Yesterday we had a clinic visit with Namine’s ENT doctor, Dr. Sulman. The meeting’s purpose was to talk about the clipping Namine’s frenulum (the webbing under her tongue), since she’s tongue-tied. I think the meeting went rather well.
Dr. Denny, Namine’s plastic surgeon, had told Dr. Sulman that Namine’s speech was not going to improve. The solution, then, would be to clip the frenulum. This would free her tongue in order to make the sounds she needed to make. She had her concerns, however: Namine’s jaw, while it was been brought forward during the mandibular distraction, is still further back than the jaw of a normy child. And there’s no moving her tongue, which has been and always will be further back in her mouth. So clipping the frenulum poses the risk of causing her tongue to collapse in the back of her throat, choking her.

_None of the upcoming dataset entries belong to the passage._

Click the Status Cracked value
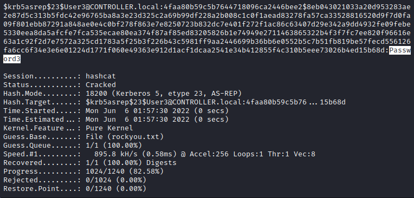The width and height of the screenshot is (414, 198). [101, 85]
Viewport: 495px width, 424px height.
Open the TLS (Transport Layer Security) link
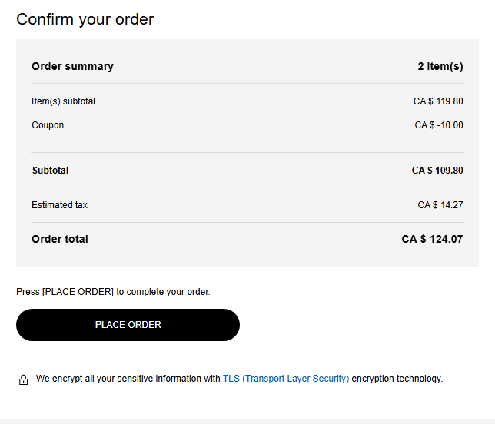coord(285,379)
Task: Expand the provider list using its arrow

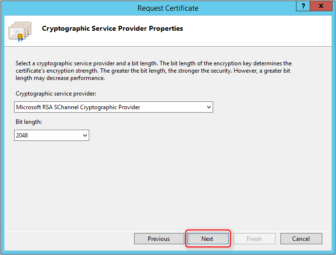Action: pos(209,107)
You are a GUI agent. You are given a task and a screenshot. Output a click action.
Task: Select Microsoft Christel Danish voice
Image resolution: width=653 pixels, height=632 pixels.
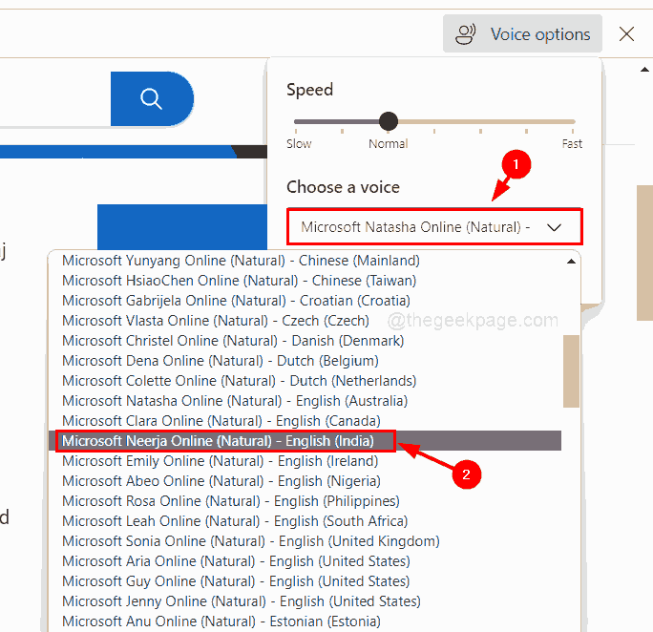click(233, 341)
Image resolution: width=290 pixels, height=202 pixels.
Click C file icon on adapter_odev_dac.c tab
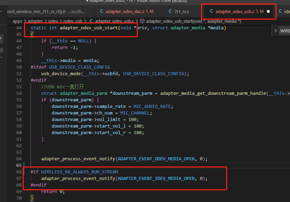click(x=101, y=11)
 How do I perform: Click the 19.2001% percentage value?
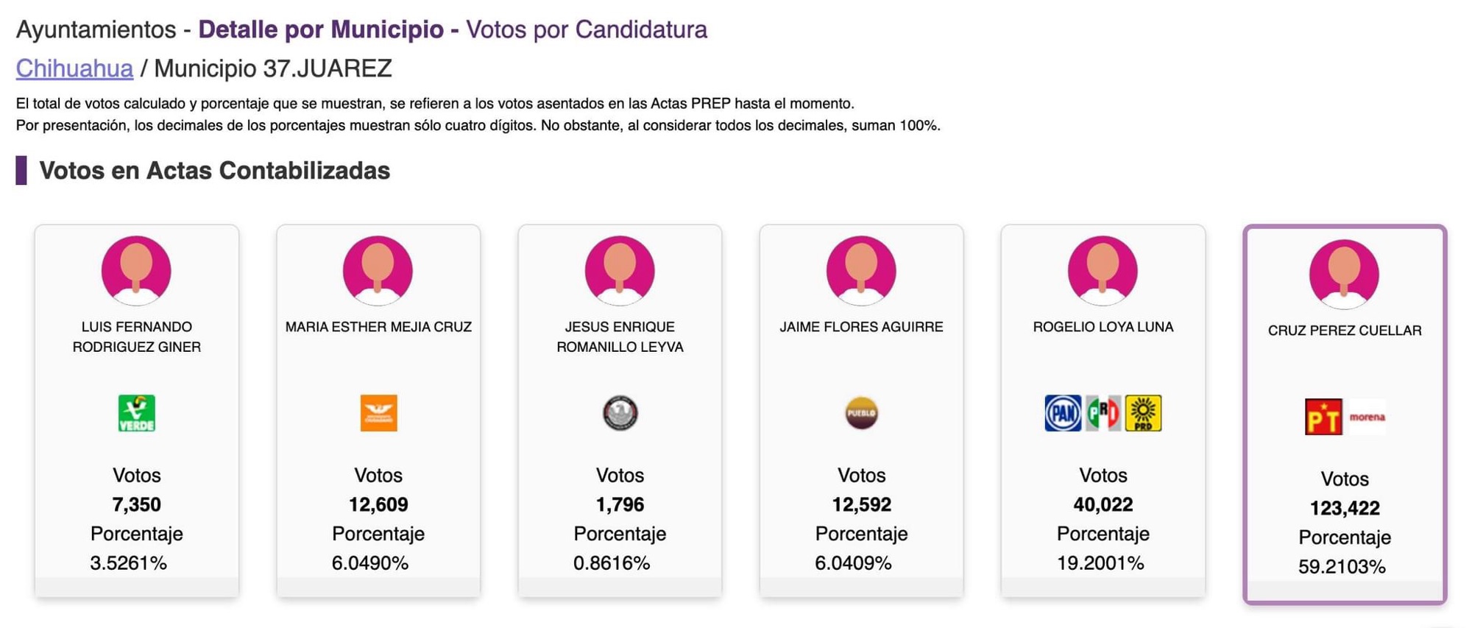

The compromise proposed by Dr. Sulman would be to do a scope, observing Namine’s airway once more while asleep. The chemically induced sleep, we were told, would mimic real sleep as much as possible; if Dr. Sulman felt everything looked good, then… snip.
During the discussion with Dr. Sulman, we asked why Dr. Denny has suddenly been so vocal about Namine needing this procedure. Why now, when in visits past he’d been fine with Namine’s progress on her own? She told us that it was likely because of the speech pathologist we’d seen at Namine’s ENT clinic visit a couple weeks back. He’d told me that Namine would be incapable of making the correct sounds for speech; indeed, even the sounds she can make now, he told me, she is making incorrectly. In order to speak properly, she would likely require surgical intervention. So he told me; Dr. Sulman believes that he told the same thing to Dr. Denny, and he believed him.
First of all, Namine has not plateaued in her progress in speech. She is more intelligible every day, so much so that she can strike up a conversation with the cashier in the grocery store and be understood. The same certainly could not be said six months ago, I assure you.
Secondly, I am in no way convinced that the benefits of clipping Namine’s frenulum are worthwhile. In fact, I told Dr. Sulman the opposite: that I believe the risks far outweigh the benefits of this procedure. For Namine to have worked so hard, to have done so well, only to gamble it all? Not worth it, in my opinion. Especially when she’s doing so well already, when her speech and articulation have already surpassed the expectations of doctors and therapists.